RED CARD:Saluting Team Nigeria on the Commonwealth Games

The Commonwealth Games in Delhi, India has ended and our worst fears have not come to pass.

Instead, we have
been pleasantly surprised by the feats of a contingent written off as
being incapable of doing big things on the big stage.

Eleven gold medals
from athletes who in the last two editions of the games struggled to
haul in ten golds, certainly calls for some celebration.

The performance in
Delhi confirms the belief held in many quarters within and outside
Nigeria that this country is not lacking in talent; that with the right
mix of variables in place, they will excel in the international arena.

The adventure in
Delhi is a tale of commitment and patriotism.

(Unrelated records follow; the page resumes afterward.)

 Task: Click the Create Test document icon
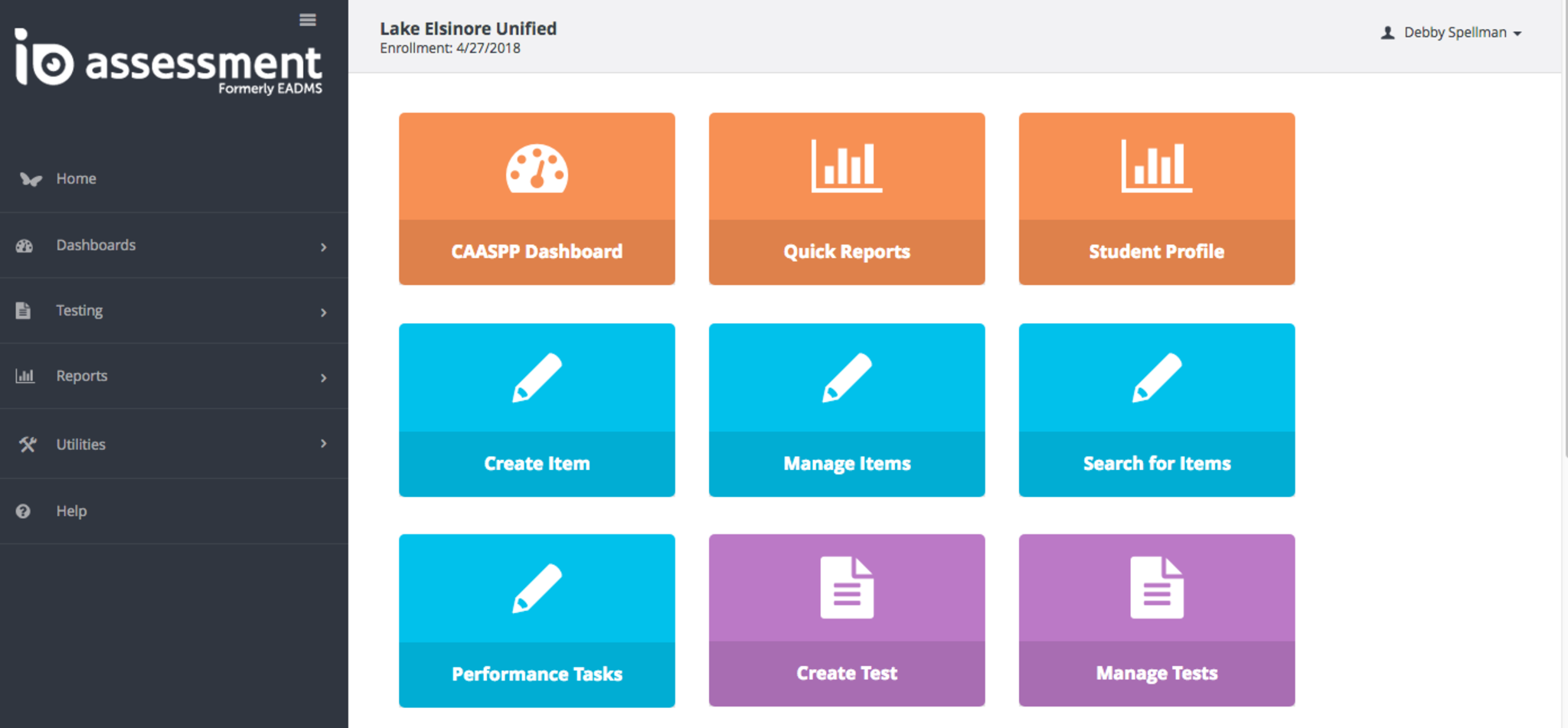tap(846, 587)
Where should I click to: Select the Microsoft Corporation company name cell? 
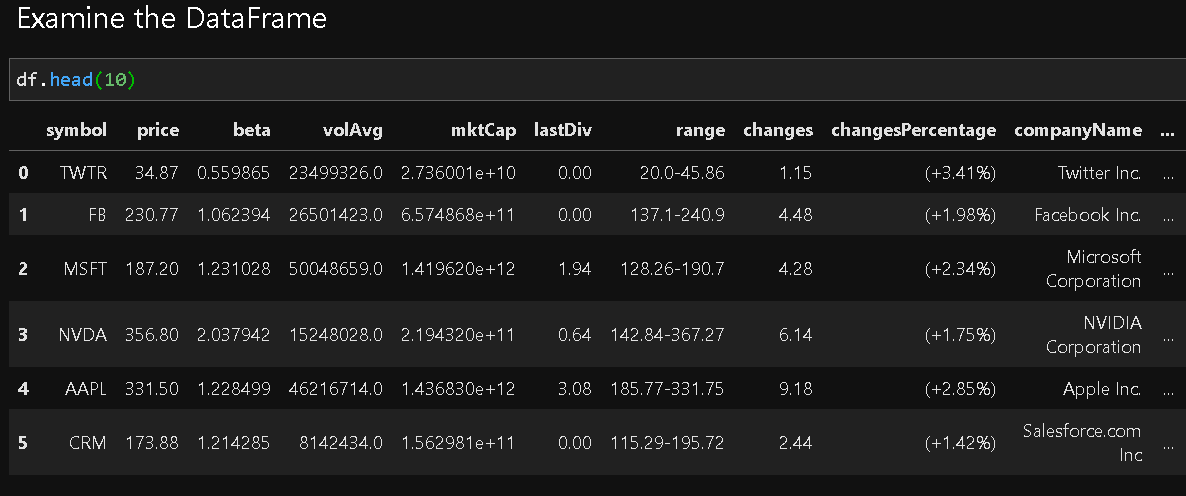(1093, 269)
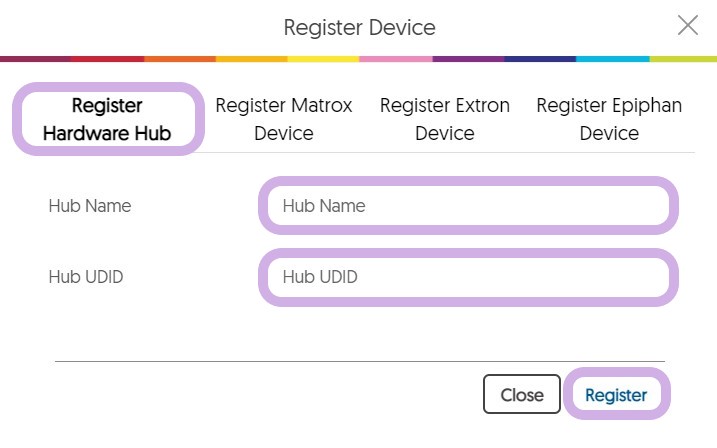Click the navy blue color strip segment
Viewport: 717px width, 448px height.
pos(539,59)
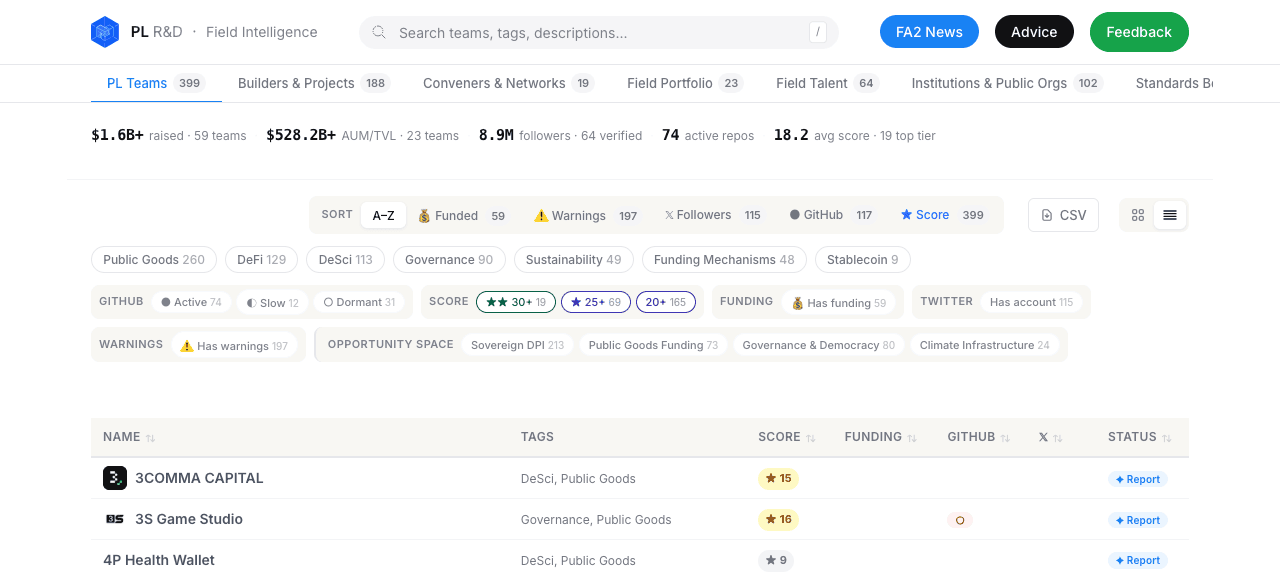Toggle the Has warnings filter chip
Image resolution: width=1280 pixels, height=577 pixels.
(x=235, y=345)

From Daniel Igali, the
former wrestler, who as technical adviser of our wrestling team, did
not wait for funds from government before assembling his team for
camping in Bayelsa to Helen Okus who with a slipped disc still went
into battle for a bronze medal for her country, the Nigerian team in
Delhi has shown that there is still such a thing as love for one’s
country.

Two weeks ago in
this column I had paid tribute to the Nigerian athlete and held that
for the most part our successes in international sporting competitions
were achieved not because there were deliberate policies put in place
by our sports administrators to engender success but as a result of the
will to succeed by our athletes.

That cast-iron will
was on display in Delhi. Our athletes, spurned by their officials and
derided by fans as never -do wells, determined to turn the table on
their detractors and we are all better off for it.

At the risk of
sounding like a broken record, I say it again here that one of the
surest routes to Nigeria’s greatness is sports. Consider not only how
positively the performance in Delhi will rob off on our image abroad.
Consider also, how President Goodluck Jonathan, buffeted on all sides
for his political faux pas, must be relishing this moment of respite.
Without making any tangible input into this success, he must thumping
his chest in satisfaction at the performance of “our boys and girls” in
Delhi.

I hope President
Jonathan will have the grace to do what is only right – and that is to
reward the athletes and their officials in a fitting way. For if the
men and women in Abuja and other centres of political power in this
country without as much as breaking sweat appropriate sizeable chunks
of the common patrimony for themselves and their generations yet
unborn, it is only fair that those who have engaged in meaningful toil
for the fatherland should be amply rewarded particularly as they have
no other means of livelihood.

Destroying the vermin

Now that our
athletes have pointed the way and have shown just what it means to want
to die for their country, will those ‘local champions’ who have
constituted themselves into one huge millstone on the neck of Nigerian
sports, not repent of their follies?

If youngsters, who
have repeatedly given their all and have not been given back much in
return, still willingly offer themselves as vehicles for national
glory, will the men who have eviscerated Nigerian sports in the last
two decades not realise that the time has come for them to be sensible
and stop selling their fatherland for a few shekels?

Will these
quislings who are quick to take sides with international bodies against
the very country that afforded them the opportunity to get into those
organisations not realise the futility of their actions?

Clearly, the time
has come for us to begin to take a closer look at the kinds of men we
entrust with the responsibility to administer sports in this country.
It is a blight on us as a people that a few individuals will repeatedly
poke fingers into our eyes and rather than snap those fingers in two,
we whine about how powerless we are.

Can a few
individuals be greater than an entire country? Will President Jonathan
sit down and allow a few unpatriotic characters continually cast us in
the role of charlatans internationally while they profit from their
association with us at the same time.

In case our president has forgotten he has as much responsibility to
sports as he has to other sectors of our national life and he must
begin to take an interest in what happens in the sector.